ML-Agent: Reinforcing LLM Agents for Autonomous Machine Learning Engineering

An 7B LLM Agent Trained to Outperform the 671B Agent on Autonomous Machine Learning with Only 9 ML Tasks

ML-Agent is an autonomous agent capable of performing end-to-end machine learning engineering, built upon a 7B-sized Qwen-2.5 LLM and trained using a novel agentic ML training framework. This marks the first work where an LLM agent learns from interactive experimentation in ML environments through online reinforcement learning (RL) — going beyond heuristic or prompt-based designs.

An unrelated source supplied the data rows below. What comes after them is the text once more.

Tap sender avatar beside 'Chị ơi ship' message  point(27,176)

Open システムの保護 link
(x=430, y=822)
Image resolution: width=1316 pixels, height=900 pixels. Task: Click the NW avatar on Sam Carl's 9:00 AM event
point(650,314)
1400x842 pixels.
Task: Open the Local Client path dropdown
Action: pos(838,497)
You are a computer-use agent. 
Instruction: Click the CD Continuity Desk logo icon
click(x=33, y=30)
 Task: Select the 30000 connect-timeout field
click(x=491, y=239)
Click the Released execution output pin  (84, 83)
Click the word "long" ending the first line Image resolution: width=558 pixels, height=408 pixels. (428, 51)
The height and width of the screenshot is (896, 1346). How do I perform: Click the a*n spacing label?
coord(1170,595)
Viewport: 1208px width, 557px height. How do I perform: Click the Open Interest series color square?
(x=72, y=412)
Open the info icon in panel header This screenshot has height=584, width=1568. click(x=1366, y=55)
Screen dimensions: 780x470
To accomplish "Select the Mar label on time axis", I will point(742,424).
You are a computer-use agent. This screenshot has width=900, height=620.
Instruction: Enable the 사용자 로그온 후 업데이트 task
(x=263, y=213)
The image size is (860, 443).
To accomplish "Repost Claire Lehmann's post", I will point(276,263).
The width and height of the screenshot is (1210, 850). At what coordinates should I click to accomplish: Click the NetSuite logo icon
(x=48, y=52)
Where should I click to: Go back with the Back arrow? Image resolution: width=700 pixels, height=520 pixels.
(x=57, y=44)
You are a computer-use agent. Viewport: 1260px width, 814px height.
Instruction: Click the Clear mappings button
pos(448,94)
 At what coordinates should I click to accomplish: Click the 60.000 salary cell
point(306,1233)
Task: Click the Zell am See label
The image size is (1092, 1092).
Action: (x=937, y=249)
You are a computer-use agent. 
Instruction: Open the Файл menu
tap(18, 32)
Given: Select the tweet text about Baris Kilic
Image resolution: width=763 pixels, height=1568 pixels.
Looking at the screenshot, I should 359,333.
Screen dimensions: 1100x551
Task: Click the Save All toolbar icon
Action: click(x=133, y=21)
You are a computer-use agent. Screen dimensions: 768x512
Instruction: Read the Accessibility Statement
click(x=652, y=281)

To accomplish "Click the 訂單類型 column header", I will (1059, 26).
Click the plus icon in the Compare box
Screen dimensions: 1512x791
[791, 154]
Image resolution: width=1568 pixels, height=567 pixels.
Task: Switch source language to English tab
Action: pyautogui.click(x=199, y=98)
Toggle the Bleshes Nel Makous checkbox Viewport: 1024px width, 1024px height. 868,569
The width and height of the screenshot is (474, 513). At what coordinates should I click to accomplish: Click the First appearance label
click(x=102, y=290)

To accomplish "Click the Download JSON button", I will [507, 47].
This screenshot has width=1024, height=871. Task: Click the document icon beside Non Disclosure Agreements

Key components of the training framework include:

Exploration-enriched fine-tuning: Enhances action diversity for better RL exploration.
Step-wise RL: Enables fast and stable training through single-step optimization.
Agentic ML-specific reward design: Integrates multi-modal feedback into unified rewards.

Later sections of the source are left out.